I slide into one of the booths with Rick sitting beside me and Morty placing himself in front of us. Not long after a large women, who I assume is the waitress, comes over to our table.

"Pay them no mind." She starts to say to the three of us. "Those stair goblins can be moody. Now, what can I getcha? We've got skarlog poppies, flurlow, halzingers, bloogies, juicy time babies." The waitress continues while waving around a pencil and notepad.

"Yeah, yeah, yeah,-" Rick face-palms, his mood showing no signs of letting up any time soon.

"..- how about some scotch whiskey? You got any of that around here? Or just a bunch of nonsense words?"He finishes.

"I second that." I bud in. I'm not a heavy drinker but boy did I really need something to take this edge off, something that my medication alone wouldn't be able to take care of. Although it didn't exactly look like it, I am just as (if not more) agitated as Rick is. I just did a better job of hiding it. I know Morty, and I know that getting angry at him wouldn't do much. If anything it'll only motivate him to carry on with his misguided attempts in trying to impress us, because in the end thats all this is. An opportunity for him to show his grandpa and friend that he is capable of doing things without our help. That there is a better way of doing things that we weren't aware of, but as I've said before he's too young and naive to see that the world is not as positive as he would like it to be.

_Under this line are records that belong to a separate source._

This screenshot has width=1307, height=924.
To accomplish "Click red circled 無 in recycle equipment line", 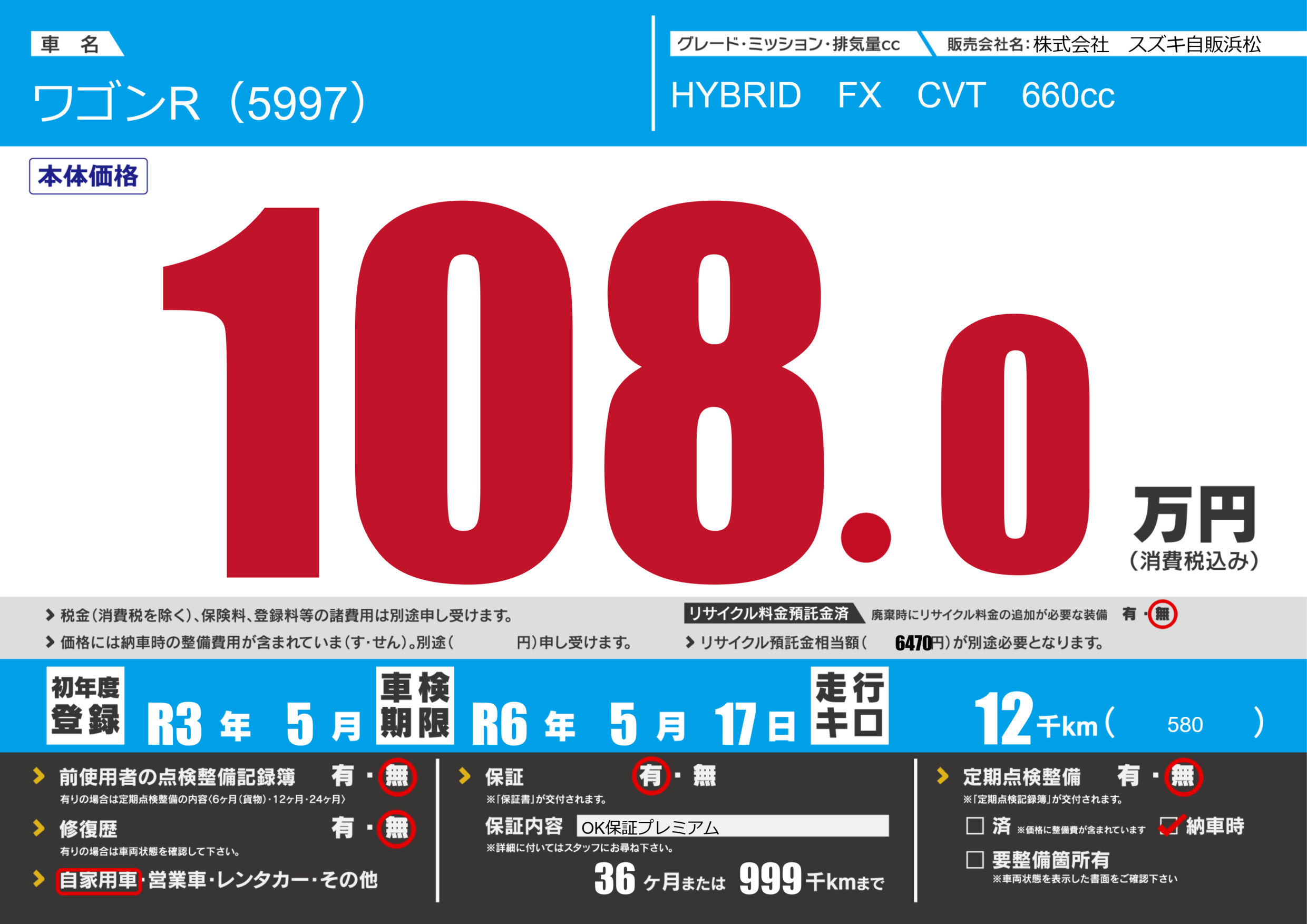I will [x=1162, y=614].
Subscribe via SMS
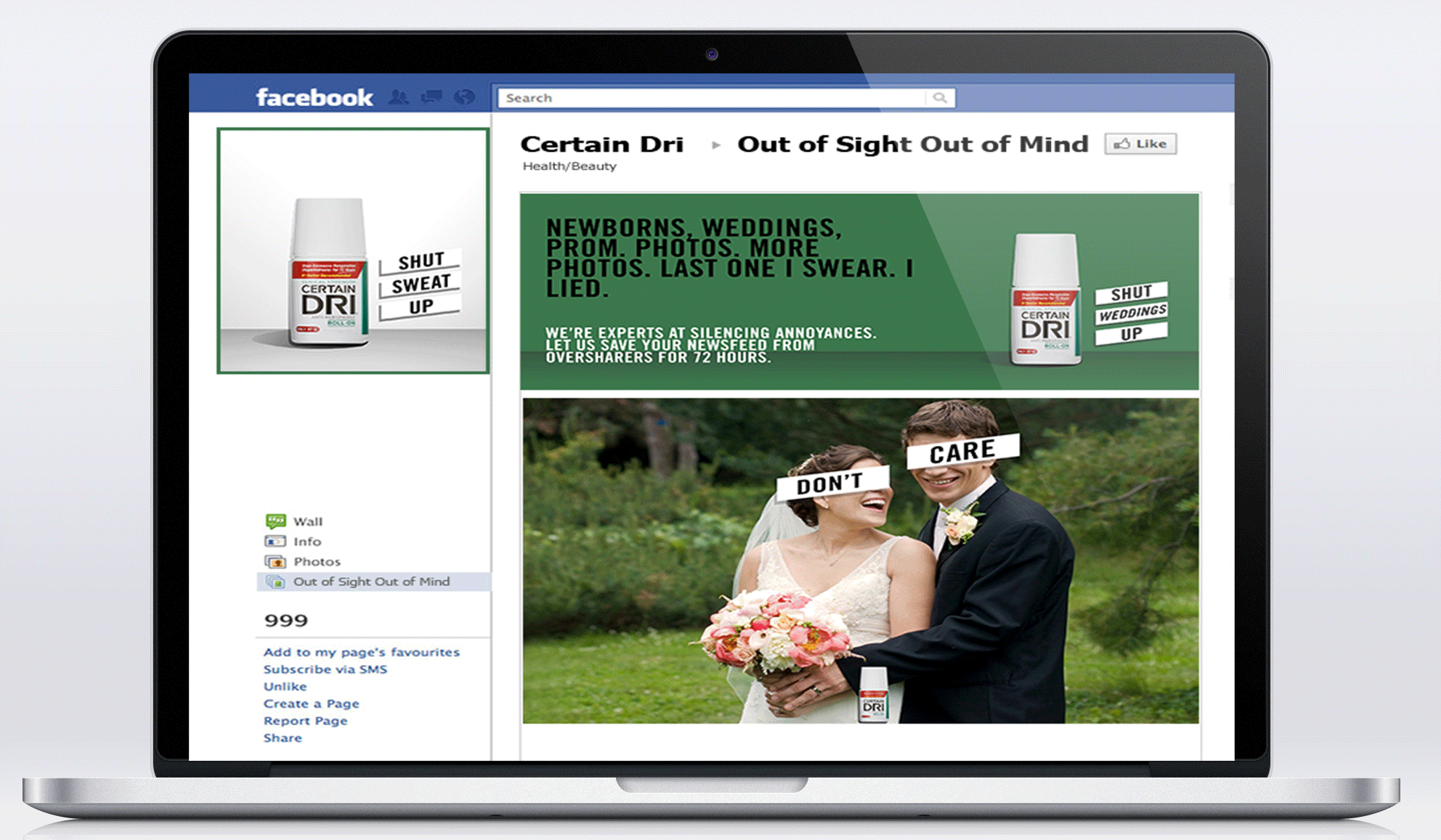Viewport: 1441px width, 840px height. 326,669
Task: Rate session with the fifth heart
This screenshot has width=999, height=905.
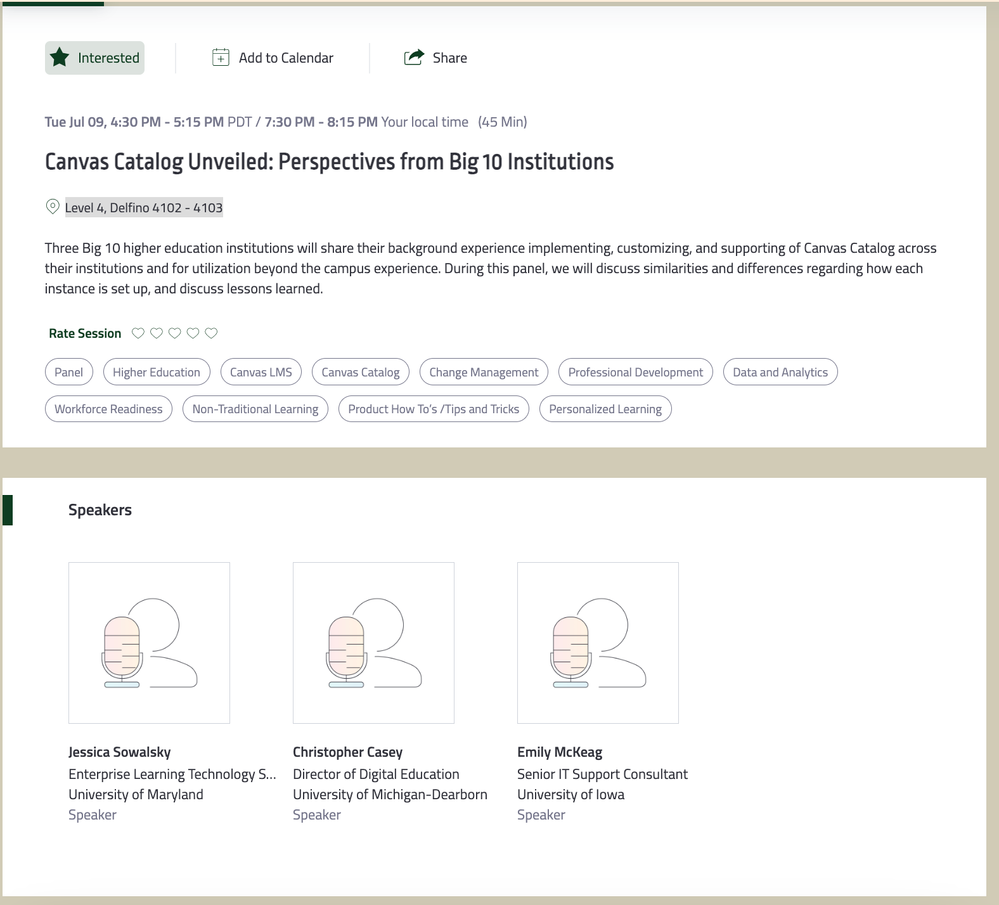Action: (x=211, y=333)
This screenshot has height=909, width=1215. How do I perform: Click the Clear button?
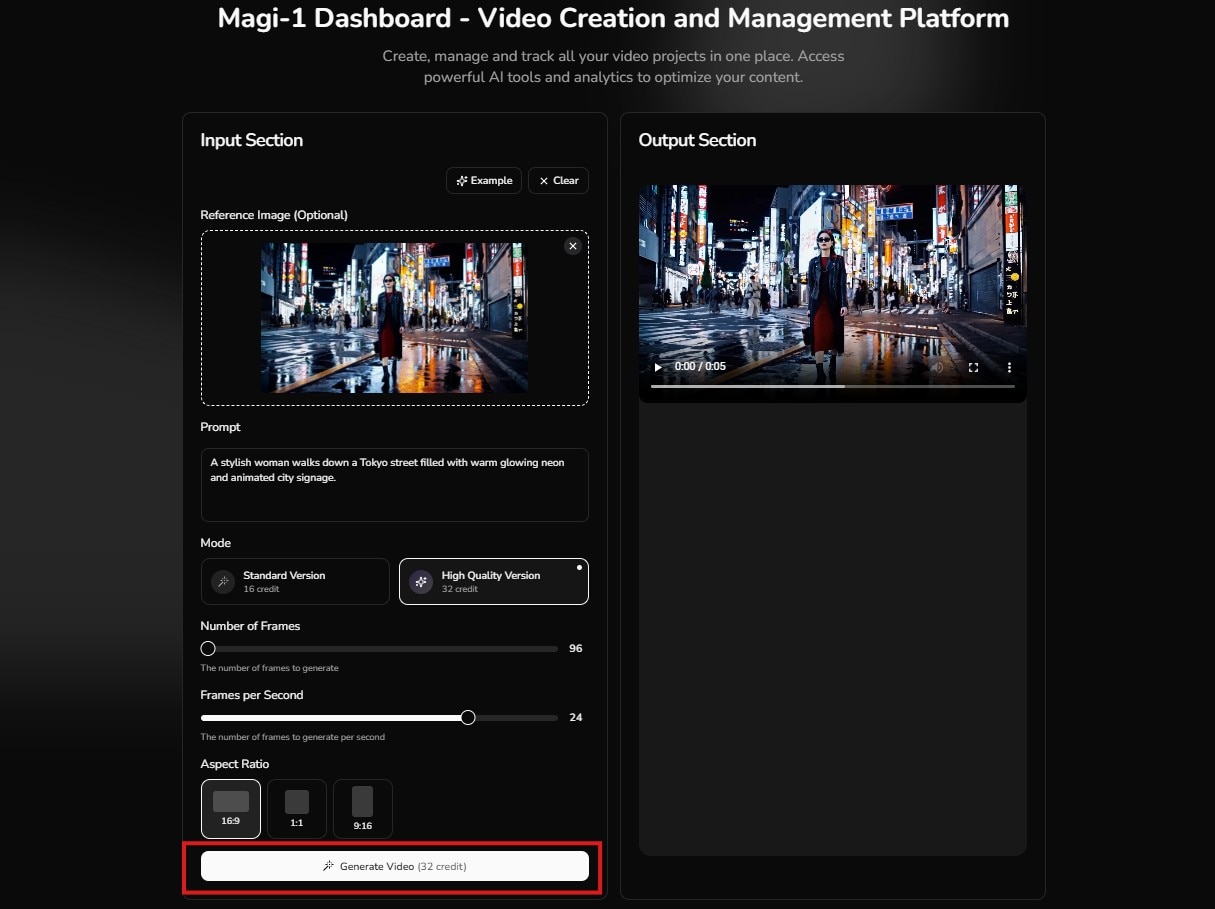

"Rick, (Y/N)..." The young boy responds with a tired expression. "We'll have three bloogies, please. And, uh, we were wondering, is there a faster way three heroes could get down these stairs?" Morty says, directing his words towards the waitress.

"Y'all need to ride down the stairs?" An odd slug-like character intervenes behind Morty. "My name is slippely-slippery stair. I'll take you down there for 25 shmeckels." He says while littering the area around him with a thick mucus.

"25 shmeckels?" I question with a raised brow.

"We don't know how much- we don't know what that is. Is that a lot? Is it a little?" Rick asks after me with the same amount of confusion.

"That's exactly how much I spent on my big fake boobies." The waitress comments while shaking her breast. I grimace at the sudden change in subject. Just when I thought that this conversation couldn't get anymore off topic, a sudden half lizard and spider individual joins the conversation.

"Hi, I'm Mr. Booby Buyer. I'll buy those boobies for 25 shmeckels." He tells the large woman.

"It's a tempting offer, but I'm gonna have to decline." She responds to him, soon walking away to place Morty's order.

"Rats! What a shame." The creature responds, going off to climb the nearby wall and disappear into the corner of the building.

"Jesus fucking christ..." I whisper under my breath, letting my head fall painfully flat on the table. Trying to numb my mind of its process in trying to understand the ridiculousness that surrounds me.